**Records for the exercise**:

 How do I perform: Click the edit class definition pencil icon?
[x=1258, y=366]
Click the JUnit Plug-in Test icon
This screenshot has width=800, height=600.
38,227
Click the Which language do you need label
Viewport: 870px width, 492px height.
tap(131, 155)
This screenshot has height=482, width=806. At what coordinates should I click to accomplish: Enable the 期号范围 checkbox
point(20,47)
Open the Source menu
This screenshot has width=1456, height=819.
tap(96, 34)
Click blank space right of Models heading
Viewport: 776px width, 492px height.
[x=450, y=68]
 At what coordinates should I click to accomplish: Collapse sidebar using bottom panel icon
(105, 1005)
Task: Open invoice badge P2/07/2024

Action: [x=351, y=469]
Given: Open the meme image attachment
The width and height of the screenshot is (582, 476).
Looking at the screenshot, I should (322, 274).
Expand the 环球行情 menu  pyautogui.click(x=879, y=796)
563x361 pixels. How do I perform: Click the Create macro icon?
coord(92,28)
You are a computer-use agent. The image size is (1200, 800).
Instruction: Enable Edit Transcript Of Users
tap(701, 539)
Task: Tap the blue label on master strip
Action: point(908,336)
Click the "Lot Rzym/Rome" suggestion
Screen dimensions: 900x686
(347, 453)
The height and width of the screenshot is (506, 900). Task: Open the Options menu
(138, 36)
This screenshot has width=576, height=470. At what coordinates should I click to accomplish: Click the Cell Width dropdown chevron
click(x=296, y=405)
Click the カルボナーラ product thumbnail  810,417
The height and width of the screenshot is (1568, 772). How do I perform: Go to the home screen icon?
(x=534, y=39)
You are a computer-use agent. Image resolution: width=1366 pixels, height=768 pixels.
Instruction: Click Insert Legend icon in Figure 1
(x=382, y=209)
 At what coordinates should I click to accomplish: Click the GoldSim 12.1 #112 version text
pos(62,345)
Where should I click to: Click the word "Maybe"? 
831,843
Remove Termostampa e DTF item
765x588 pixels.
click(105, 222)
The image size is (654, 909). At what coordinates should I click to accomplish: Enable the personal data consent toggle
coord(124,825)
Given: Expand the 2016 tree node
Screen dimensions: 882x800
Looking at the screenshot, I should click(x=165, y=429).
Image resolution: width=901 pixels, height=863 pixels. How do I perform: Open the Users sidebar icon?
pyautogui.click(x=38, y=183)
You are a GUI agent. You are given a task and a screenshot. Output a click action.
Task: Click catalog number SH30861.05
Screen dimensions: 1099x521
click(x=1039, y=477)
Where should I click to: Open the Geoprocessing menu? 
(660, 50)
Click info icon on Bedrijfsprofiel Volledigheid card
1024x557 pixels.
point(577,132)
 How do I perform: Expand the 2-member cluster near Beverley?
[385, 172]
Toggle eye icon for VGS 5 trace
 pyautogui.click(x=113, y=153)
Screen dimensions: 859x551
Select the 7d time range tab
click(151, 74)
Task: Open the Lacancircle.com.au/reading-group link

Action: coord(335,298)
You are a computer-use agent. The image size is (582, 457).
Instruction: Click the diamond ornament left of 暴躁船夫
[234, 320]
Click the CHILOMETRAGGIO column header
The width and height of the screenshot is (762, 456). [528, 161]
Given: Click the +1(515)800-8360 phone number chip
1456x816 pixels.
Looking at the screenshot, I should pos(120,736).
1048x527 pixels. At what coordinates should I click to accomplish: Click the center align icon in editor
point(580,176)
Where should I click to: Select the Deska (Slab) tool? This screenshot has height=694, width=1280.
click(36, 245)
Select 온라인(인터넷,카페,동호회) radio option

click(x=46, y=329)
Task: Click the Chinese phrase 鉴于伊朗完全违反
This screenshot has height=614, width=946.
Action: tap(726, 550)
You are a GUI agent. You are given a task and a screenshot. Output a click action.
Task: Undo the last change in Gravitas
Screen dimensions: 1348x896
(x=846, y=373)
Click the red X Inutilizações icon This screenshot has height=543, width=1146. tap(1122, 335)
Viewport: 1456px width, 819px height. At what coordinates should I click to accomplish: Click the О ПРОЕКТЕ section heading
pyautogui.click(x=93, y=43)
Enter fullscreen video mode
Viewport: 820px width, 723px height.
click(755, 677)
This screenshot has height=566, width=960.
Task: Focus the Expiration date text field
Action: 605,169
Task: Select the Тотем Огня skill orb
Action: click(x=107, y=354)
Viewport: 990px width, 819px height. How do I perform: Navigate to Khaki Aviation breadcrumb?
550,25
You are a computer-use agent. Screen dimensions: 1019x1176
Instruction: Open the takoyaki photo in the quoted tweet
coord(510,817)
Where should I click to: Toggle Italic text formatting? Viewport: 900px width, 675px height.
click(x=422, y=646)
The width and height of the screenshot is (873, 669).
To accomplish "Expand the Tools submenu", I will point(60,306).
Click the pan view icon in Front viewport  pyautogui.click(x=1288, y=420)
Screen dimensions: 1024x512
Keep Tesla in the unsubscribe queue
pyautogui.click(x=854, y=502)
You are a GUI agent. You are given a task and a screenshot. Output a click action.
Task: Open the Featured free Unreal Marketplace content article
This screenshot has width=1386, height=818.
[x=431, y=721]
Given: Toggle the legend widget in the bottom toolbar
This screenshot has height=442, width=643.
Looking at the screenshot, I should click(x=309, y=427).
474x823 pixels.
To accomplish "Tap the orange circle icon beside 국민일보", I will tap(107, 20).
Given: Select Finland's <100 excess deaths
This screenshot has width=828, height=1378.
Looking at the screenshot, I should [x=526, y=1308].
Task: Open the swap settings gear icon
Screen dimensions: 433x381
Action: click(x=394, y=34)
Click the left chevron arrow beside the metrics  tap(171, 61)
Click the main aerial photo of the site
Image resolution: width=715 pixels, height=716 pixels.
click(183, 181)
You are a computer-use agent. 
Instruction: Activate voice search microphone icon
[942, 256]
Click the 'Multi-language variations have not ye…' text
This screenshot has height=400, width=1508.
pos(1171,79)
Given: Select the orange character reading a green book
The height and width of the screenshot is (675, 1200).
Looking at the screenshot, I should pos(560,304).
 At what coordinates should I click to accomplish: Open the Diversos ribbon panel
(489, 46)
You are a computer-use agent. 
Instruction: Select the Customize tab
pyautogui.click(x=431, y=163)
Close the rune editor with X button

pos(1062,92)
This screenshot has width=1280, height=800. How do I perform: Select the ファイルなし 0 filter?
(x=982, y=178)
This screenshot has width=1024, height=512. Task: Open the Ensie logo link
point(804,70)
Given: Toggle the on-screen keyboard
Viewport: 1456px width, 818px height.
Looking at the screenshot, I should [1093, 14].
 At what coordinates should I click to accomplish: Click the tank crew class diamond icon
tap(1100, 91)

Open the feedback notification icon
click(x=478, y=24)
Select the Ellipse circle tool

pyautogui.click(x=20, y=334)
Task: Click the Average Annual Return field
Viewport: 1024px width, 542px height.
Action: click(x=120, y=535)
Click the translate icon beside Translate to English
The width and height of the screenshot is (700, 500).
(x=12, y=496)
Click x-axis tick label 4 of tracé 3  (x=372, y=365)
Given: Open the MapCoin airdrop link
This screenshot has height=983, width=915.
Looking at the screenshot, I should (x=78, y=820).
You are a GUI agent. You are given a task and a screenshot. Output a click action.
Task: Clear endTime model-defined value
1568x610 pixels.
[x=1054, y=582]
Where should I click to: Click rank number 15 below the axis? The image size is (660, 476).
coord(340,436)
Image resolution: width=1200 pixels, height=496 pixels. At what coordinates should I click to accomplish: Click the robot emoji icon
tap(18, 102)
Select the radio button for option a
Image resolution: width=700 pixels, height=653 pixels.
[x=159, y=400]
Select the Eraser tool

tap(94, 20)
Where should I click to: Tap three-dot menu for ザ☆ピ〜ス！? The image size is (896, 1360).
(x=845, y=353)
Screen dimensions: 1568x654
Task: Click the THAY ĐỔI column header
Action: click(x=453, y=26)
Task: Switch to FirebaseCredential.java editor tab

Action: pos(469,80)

**What to do**: Return the items from the line containing "Click info icon" through the line containing "pyautogui.click(x=113, y=153)", copied exactly, with both of those lines included.

**Correct response**:
Click info icon on Bedrijfsprofiel Volledigheid card
1024x557 pixels.
point(577,132)
 How do I perform: Expand the 2-member cluster near Beverley?
[385, 172]
Toggle eye icon for VGS 5 trace
 pyautogui.click(x=113, y=153)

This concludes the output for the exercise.